Uma tarde no inferno com
Márcia Goldschmidt


Me lembro do anfiteatro; ela, Márcia, ela ficava no centro. Circulava no espaço vazio com seus passos firmes e decididos. Tinha os cabelos longos e uma boca muito grande. Não estava vestida de maneira elegante, não – usava uma roupa meio esportiva, uma dessas combinações com jeans. Em todo caso, todos pareciam ter muito respeito por ela.

"Todos" era a platéia do anfiteatro – praticamente só havia mulheres. Algumas idosas, outras bastante jovens, mas a maioria de meia-idade. Estavam sentadas e escutavam atentamente, embora nem sempre mostrassem compreender.

Não era questão de compreender.

A música que tocava no fundo era pura emoção. Aquilo enchia as orelhas de comoções sinistras. Um arranjo de cordas sempre intenso que não parava nunca. Talvez fosse algo de Bernard Herrmann, é bem provável. Certo é que mexia com meus nervos e dava a tudo um ar sério e muito grave.

A Márcia entrou na tela coberta de aplausos. Ela dizia : – chegou a hora da verdade. A platéia aplaudia. "Chegou a hora da verdade!", repetia, e seus passos pareciam cada vez mais confiantes. E acrescentou: "O caso é muito sério, é muito sério". Eu que ia trocar de canal acabei ficando curioso. Minha mãe, atirada na cama, disse que também queria ver o que era tão sério. Então Márcia disse : "É muito sério, mas antes a Fulana vai dar as dicas de como perder os quilinhos a mais."

A música parou subitamente. Quando apareceu a Fulana num balcão repleto de caixinhas, tudo deixou de ser grave, a seriedade sumiu. A Fulana mostrou um largo sorriso: ela queria vender as caixinhas. A seriedade fez uma trégua e minha mãe ficou interessadíssima nos produtos emagrecedores da Fulana. Antes que ela pudesse anotar o telefone anunciado no canto da tela, a Márcia reapareceu.

"É um caso muito triste" repetiu, e a seriedade voltou, tão repentinamente como tinha sumido. Pediu para uma tal de Solange entrar na sala. Ela entrou muito chateada: "É muito triste". A Márcia chamou um vídeo e a Solange falava: "Eles batem nos pais, Márcia".

Era um vídeo amador. Uma legenda embaixo informava que se tratava de uma câmera escondida, mas não dizia quem filmava. Os acordes sinistros voltaram e se juntaram aos berros e gritos que vinham do vídeo amador. As imagens tremidas mostravam uma casa, mas era impossível distinguir alguma coisa. A câmera mexia tanto que dava náuseas. Via-se apenas vultos de pessoas, com a imagem distorcida; mas ouvia-se xingamentos, uma voz de mulher xingando. A Márcia explicou que a filha é que batia nos pais.

Minha mãe se contorceu na cama. Ela ficou ainda mais interessada do que eu. "Os pais são idosos e ela bate neles" anunciou a Márcia, e chamou os comerciais. Então a câmera da TV mostrou a última imagem, que permaneceu por alguns poucos segundos: dois idosos entrando lentamente, assim, curvados, o passo lento e derrotado.

================

§ Requisitos
[1] Transcreva do texto sobre Márcia Goldschmidt o trecho que vai de "Minha mãe se" até "lento e derrotado.".
[2] Traduza para o inglês esta frase do texto sobre Márcia Goldschmidt: "A câmera mexia tanto que dava náuseas."
[3] Dê sequência ao texto sobre Márcia Goldschmidt, começando logo depois da última frase dele.

§ Linhas de dados
================

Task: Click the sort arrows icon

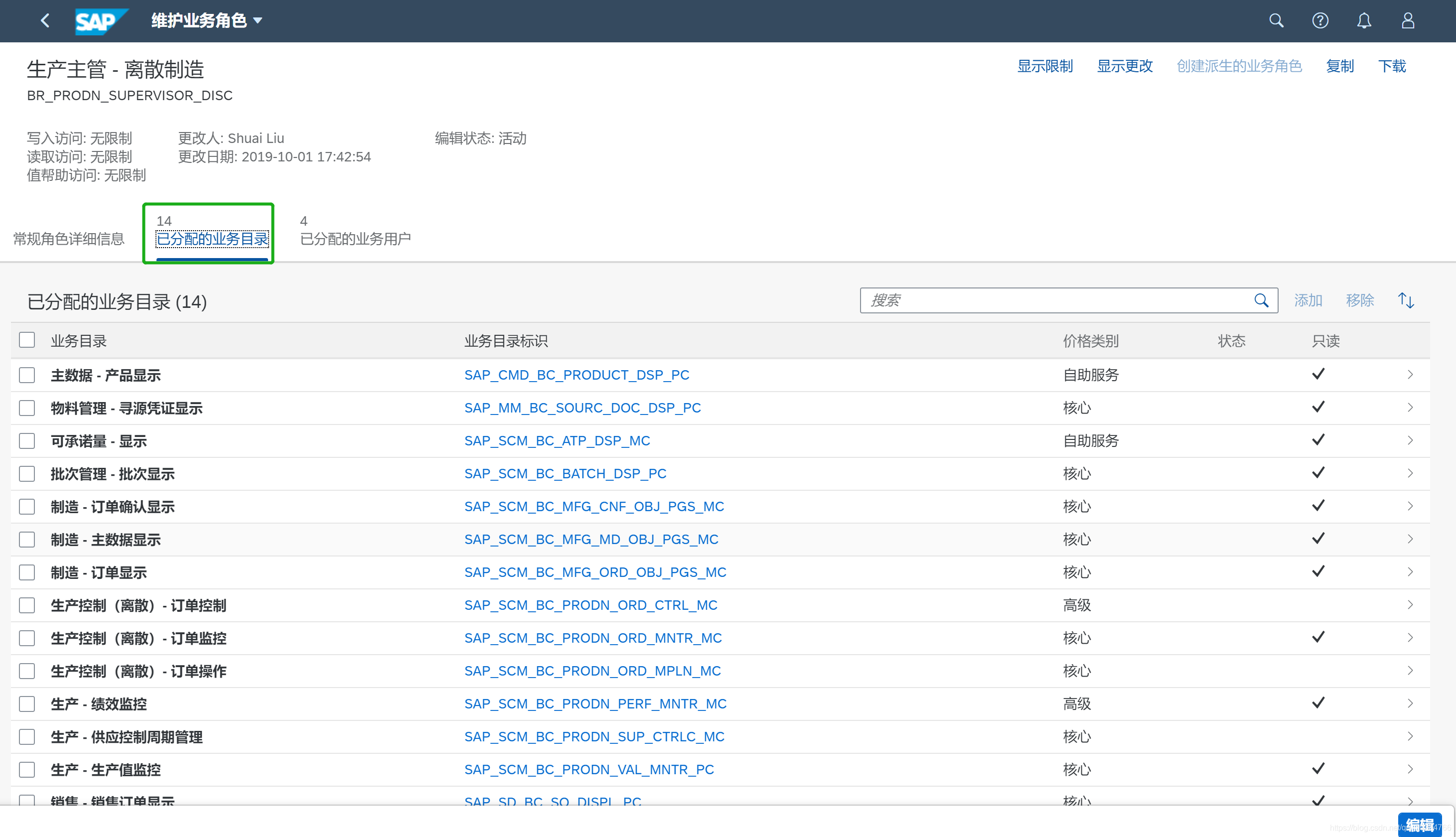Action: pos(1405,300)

================

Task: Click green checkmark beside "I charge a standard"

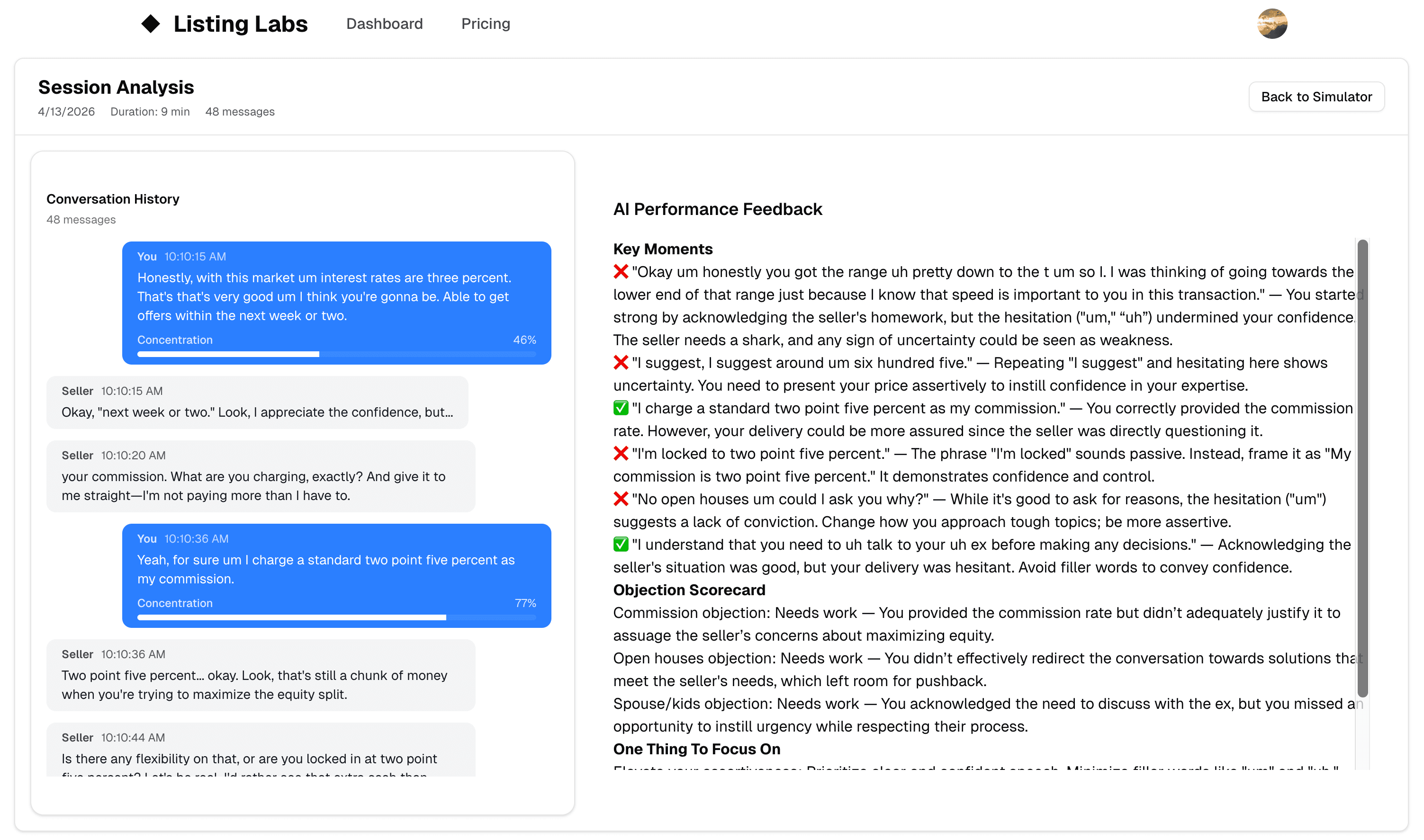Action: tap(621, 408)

================

§ Resultados do exercício
[1]
Minha mãe se contorceu na cama. Ela ficou ainda mais interessada do que eu. "Os pais são idosos e ela bate neles" anunciou a Márcia, e chamou os comerciais. Então a câmera da TV mostrou a última imagem, que permaneceu por alguns poucos segundos: dois idosos entrando lentamente, assim, curvados, o passo lento e derrotado.

[2] The camera shook so much that it was nauseating.

[3]
Trocou para os comerciais. Eu e minha mãe nos impacientamos. Quando voltou o programa os idosos já estavam sentados. A legenda anunciava: "FLAGRA: CAMERA ESCONDIDA MOSTRA QUE ELA BATE EM IDOSOS". "Eles estão com o rosto todo machucado", explicava Márcia, enquanto a tela se dividia, mostrando de um lado os idosos, de outro as imagens da câmera escondida. Disseram que foi Solange que gravou as imagens, e ela ilustrava o que acontecia no vídeo. Solange informava: "Ela quebra tudo, quebra tudo na casa." A Márcia estava muito indignada, e o demonstrava gritando.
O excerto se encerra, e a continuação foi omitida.